Literature review is a very important part of any research as it establishes the context of any research, connects it to the existing knowledge, and therefore shows the depth of a research paper. In this post, I would like to talk about my personal process of working on literature review part.
Let me start with reminding the topic of my thesis project which is “Examining inclusive education policies and infrastructure in schools of Astana”. The scope of my study will include mainstream schools as well as inclusive schools where I will investigate inclusive education policies, their nature, content and common patterns. Another goal of my research project would be to reveal how well schools in Astana are equipped to maintain inclusive education.
Overall, I feel confident about the content of my literature review, that is to say, what subtopics to include and how to organize them. Now, the draft of my literature review is on the stage of general editing process where I work on connecting ideas and sentences to make them more cohesive, and on improving an overall structure of the draft.
Following the targets of my research work, I considered to divide the literature review part into two major sections. First section touches upon the issues of inclusive policies, specifically, I talk about the importance of inclusive policies, how policy relates to practice and creating inclusive schools, and research done about inclusive school policies in other parts of the world. Second section is more brief, and includes the role of infrastructure and how effective inclusive schools look like in terms of physical resources.

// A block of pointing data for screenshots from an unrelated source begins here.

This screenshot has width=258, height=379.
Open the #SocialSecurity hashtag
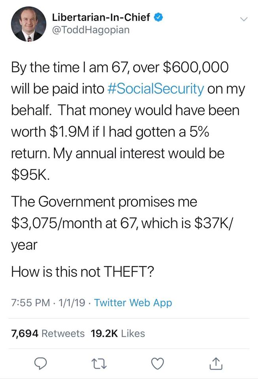coord(155,89)
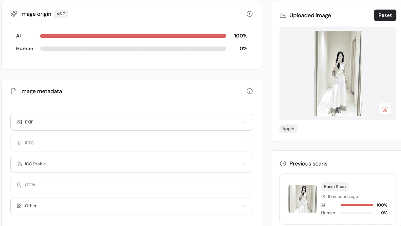Click the Apple tag badge
Image resolution: width=401 pixels, height=226 pixels.
288,129
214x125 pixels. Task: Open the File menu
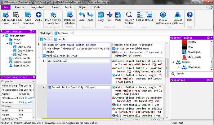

The process of finding relevant resources might seem the most challenging when writing literature review. At least for me, it was difficult to find exactly what I needed when I finally reached the point when I was confident I would never find anything. However, it appeared to be so only in the beginning, and as the process went on, I could not stop from saving one more “useful” article. So, how did I manage to do that? Firstly, I changed usual searching systems to our library’s electronic resources. Secondly, I always start from broader topics. Considering my topic, I might start from searching just an “inclusive policy” or “inclusive infrastructure”. Thirdly, I narrowed my key words eliminating articles and prepositions. For example, instead of searching “the importance of inclusive school policies” it is better just to write “inclusive policies importance”. Finally, I tried to use various combinations of word phrases meaning the same thing. Sometimes new relevant articles appeared when I searched “role inclusive policy” instead of “importance inclusive policy” or “inclusion school building” instead of “inclusive school infrastructure”.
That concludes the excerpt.